In a validation study, the baseline and the two developed concepts were evaluated by nine participants—the results of one were found to deviate significantly—with respect to system usability, virtual reality induced cybersickness, and operators’ acceptance. In this course, the concept utilizing monitors proved to be highly usable and accepted with no induced cybersickness. The PTZ & Panorama concept was evaluated slightly worse than the baseline across all three categories, but still sufficiently high for the targeted use cases. The reason for this difference was found to be twofold: wearing the headset’s itself caused some symptoms of cybersickness, lowering the acceptance and the prototypic implementation of the PTZ-camera’s controls affected the perceived usability. These issues also persist in the PTZ only concept. However, due to the lack of fixed reference points (e.g. a panorama) and the focus on the PTZ-camera, they were more pronounced resulting in critical cybersickness.

In summary, the low-cost optical remote tower system building on a minimalistic camera set-up presented in this paper was found to be an acceptable technology candidate to provide remote control at non-ATC operated airports, as is evident in the high evaluation of the baseline concept. The acceptability of a VR-headset as display and control device was found to be highly dependent on the information provided: utilizing only the PTZ-camera left the participants disoriented, leading to critical cybersickness whereas the addition of a panorama largely prevented side-effects degrading the operators’ performance.

From the study’s results, a set of four basic requirements for VE-based visualization approaches were drafted.
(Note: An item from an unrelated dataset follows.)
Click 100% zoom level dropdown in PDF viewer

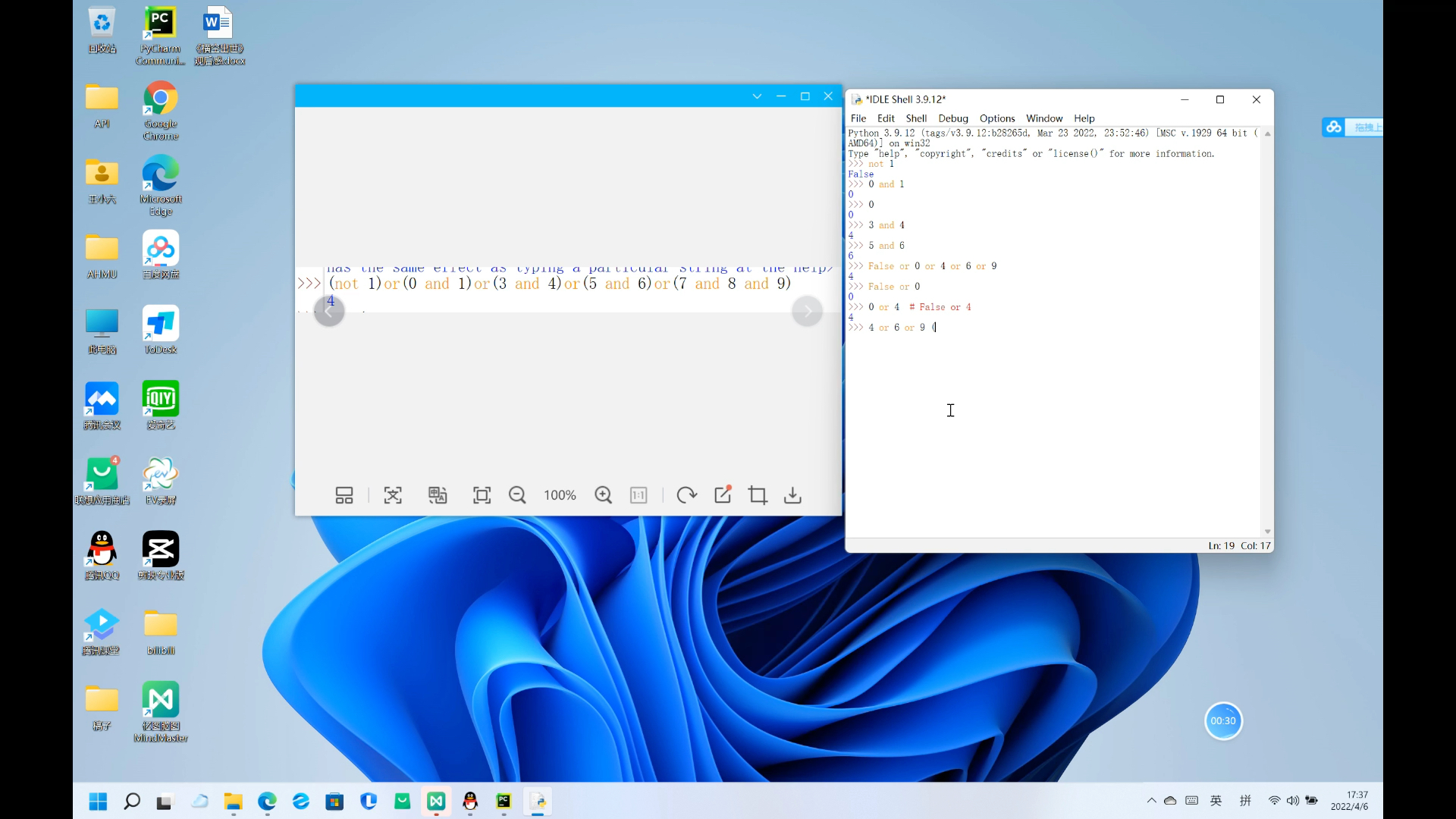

Finally, the angular velocity with which the participants turned their head was measured during the study and used to assess the applicability of the PTZ-camera used in the set-up, as well as to deduce requirements for future camera set-ups. It was concluded that the camera is sufficiently fast to follow most, but not all of the operators’ head rotations without lagging behind. As high velocities are especially required in emergency situations, angular rotation velocities of at least 230°/s are advised when controlling a PTZ-camera via an HMD.

Future research in this topic should build on the outlined requirements to develop more sophisticated concepts with improved PTZ-camera controls. A specific focus should be placed on avoiding virtual reality induced cybersickness which was found to be the primary reason for a reduction of the perceived usability and operator acceptance, especially for IV A₃ “PTZ only”. Any future concept should include suitable measures to reduce the cybersickness, starting with the PTZ & Panorama concept as a basis.

It is planned to conduct further studies with more participants to validate the conclusions drawn in this paper for a limited number of controllers. Furthermore, it is intended to merge the visualization concepts presented in this paper with the independently developed interaction concepts [2] and subsequently set up a testbed at an AFIS aerodrome in order to validate the performance in day-to-day operations.